‘Firefox Popup Blocker Allows Reading Arbitrary Local Files’

Summary

There is an interesting vulnerability in the default behavior of Firefox built-in popup blocker. This vulnerability, coupled with an additional trick, allows the attacker to read arbitrary user-accessible files on the system, and thus steal some fairly sensitive information.’

Credit:

‘The information has been provided by Michal Zalewski.’


Details

Vulnerable Systems:
 * Firefox version 1.5.0.9

For security reasons, Firefox does not allow Internet-originating websites to access the file:// namespace. When the user chooses to manually allow a blocked popup however, normal URL permission checks are bypassed. The attacker may fool the browser to parse a chosen HTML document stored on the local filesystem, and because Firefox security manager treats all file:/// URLs as having ‘same origin’, such a document could read other local files at its discretion with the use of XMLHttpRequest, and relay that information to a remote server.

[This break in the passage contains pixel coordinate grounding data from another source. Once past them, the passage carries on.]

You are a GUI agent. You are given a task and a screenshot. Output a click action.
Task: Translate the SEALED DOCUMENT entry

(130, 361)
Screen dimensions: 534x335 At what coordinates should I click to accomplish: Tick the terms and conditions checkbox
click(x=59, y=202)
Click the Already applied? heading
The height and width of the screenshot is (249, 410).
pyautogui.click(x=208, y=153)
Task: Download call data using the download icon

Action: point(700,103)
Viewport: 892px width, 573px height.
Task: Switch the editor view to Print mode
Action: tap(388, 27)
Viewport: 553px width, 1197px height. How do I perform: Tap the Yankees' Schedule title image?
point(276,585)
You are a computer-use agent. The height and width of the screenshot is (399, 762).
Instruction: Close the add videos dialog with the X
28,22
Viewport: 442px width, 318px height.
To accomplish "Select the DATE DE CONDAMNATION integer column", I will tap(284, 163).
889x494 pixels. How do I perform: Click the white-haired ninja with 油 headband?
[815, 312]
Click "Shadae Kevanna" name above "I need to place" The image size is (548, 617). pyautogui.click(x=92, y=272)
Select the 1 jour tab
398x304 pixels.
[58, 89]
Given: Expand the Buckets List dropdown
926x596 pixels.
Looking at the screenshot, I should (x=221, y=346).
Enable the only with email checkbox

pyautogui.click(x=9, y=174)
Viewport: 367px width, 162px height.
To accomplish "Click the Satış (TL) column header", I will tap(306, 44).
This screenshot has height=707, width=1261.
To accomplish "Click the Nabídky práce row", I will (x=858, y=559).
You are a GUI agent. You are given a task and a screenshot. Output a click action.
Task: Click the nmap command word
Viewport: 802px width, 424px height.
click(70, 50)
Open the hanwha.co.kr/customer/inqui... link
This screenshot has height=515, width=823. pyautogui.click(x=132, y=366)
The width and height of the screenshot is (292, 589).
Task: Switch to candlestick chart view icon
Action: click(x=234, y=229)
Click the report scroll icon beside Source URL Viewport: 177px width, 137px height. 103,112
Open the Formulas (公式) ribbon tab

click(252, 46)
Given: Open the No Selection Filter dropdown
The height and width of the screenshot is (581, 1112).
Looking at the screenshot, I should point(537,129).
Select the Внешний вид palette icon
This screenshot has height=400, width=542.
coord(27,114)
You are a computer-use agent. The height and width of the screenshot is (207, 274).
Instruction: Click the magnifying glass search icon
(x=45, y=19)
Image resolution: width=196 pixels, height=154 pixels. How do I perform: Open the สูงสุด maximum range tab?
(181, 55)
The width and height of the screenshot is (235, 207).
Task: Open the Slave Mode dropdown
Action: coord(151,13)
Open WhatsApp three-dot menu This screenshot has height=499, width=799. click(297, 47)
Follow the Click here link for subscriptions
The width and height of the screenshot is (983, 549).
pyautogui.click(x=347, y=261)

Now, to make the attack effective, the attacker would need to plant a predictably named file with exploit code on the target system. This sounds hard, but isn’t: Firefox sometimes creates outright deterministic temporary filenames in system-wide temporary directory when opening files with external applications; even if we ignore this possibility (since it requires the user to take an additional step that may be difficult to justify), ‘random’ temporary files are created using a flawed algorithm in nsExternalAppHandler::SetUpTempFile and other locations.

The problem here is that stdlib linear congruential PRNG (srand/rand) is seeded immediately prior to file creation with current time in seconds (actually, microseconds, but divided by 1e6); rand() is then used in direct succession to produce an ‘unpredictable’ file name. Normally, were the PRNG seeded once on program start and then subsequently invoked, results would be deterministic, but difficult to blindly predict in the real world; but here, the job is much easier: we know when the download start, we know what the seed would be, and how many subsequent calls to it are made – we know the output.

In a different setting, there would be a level of uncertainty caused by the fact that system clocks tend to drift or have imprecise settings (although today, most Windows systems either synchronize with Windows Time, or domain time services, so this is less of a factor). Still, there’s a yet another nail to the coffin: on first call, Javascript Math.random() is seeded using the same call in the same manner, PR_Now() * 1e-6. The seed, and hence a time very close to the moment of file creation, can be trivially computed by analyzing Math.random() output. But wait, why bother at all – Javascript can be used to directly read system clock with a 1-second resolution.

One of several attack scenarios Michal could think of might look as follows:
1) Have user click on a link on a malicious page. The link would point to ‘evil.cgi’, and have onClick handler set to function foo(). This function would acquire current system time, and use setTimeout to invoke window.open(‘p2.html?’ + curtime,’new’,”); in 100 ms. The aforementioned cgi script would return:

     Content-type: text/html
     Content-disposition: attachment; filename=’foo.html’

     <html><body><script>
     x = new XMLHttpRequest;
     x.open(‘GET’, ‘file:///c:/BOOT.ini’, false);
     x.send(null);
     alert(‘The script attempted to read your C:/BOOT.ini:nn’
           + x.responseText);
     </script>

2) After user clicks the link, a download prompt will appear, and a copy of evil.cgi output would be saved in – for example – C:WINDOWSTEMPc3o89nr7.htm. The download prompt will be immediately hidden under the newly created p2.html window (this, by default, bypasses popup blocker. because the window is created in response to user action).

3) The page currently displayed on top, p2.html, instructs the user to accept the popup to open a movie player or whatnot; since unsolicited popups are an annoyance, not a security risk, even an educated user is likely to comply.

To create a popup warning, a script embedded on the page calls: window.open(‘file:///c:/windows/temp/xxxxxxx.htm’,’new2′,”),

with a name calculated by repeating a procedure implemented in SetUpTempFile() with a seed calculated by the server based on reported system time (p2.html?time).

4) When the user opens that particular popup, attacker-supplied HTML file is loaded and executed with local file read privileges (in the aforementioned example, the contents of BOOT.ini file would be reported back to the victim).’